低收入国家医疗建议的质量

The Quality of Medical Advice in Low-Income Countries

Journal of Economic Perspectives · 2008
被引 392
人大 A-ABS 4

中文导读

通过坦桑尼亚、印度、印尼和巴拉圭的研究,发现低收入国家医生实际提供的医疗质量远低于其知识水平,例如坦桑尼亚医生对疟疾患者仅完成不到四分之一的关键检查。

Abstract

This paper documents the quality of medical advice in low-income countries. Our evidence on health care quality in low-income countries is drawn primarily from studies in four countries: Tanzania, India, Indonesia, and Paraguay. We provide an overview of recent work that uses two broad approaches: medical vignettes (in which medical providers are presented with hypothetical cases and their responses are compared to a checklist of essential procedures) and direct observation of the doctor–patient interaction These two approaches have proved quite informative. For example, doctors in Tanzania complete less than a quarter of the essential checklist for patients with classic symptoms of malaria, a disease that kills 63,000–96,000 Tanzanians each year.
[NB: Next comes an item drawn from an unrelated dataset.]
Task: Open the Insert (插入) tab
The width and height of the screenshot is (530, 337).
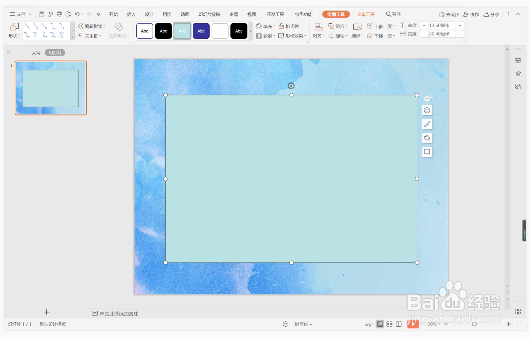Action: point(131,14)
A public-sector doctor in India asks one (and only one) question in the average interaction: “What's wrong with you?” We present systematic evidence in this paper to show that these isolated facts represent common patterns. We find that the quality of care in low-income countries as measured by what doctors know is very low, and that the problem of low competence is compounded due to low effort—doctors provide lower standards of care for their patients than they know how to provide. We discuss how the properties and correlates of measures based on vignettes and observation may be used to evaluate policy changes. Finally, we outline the agenda in terms of further research and measurement.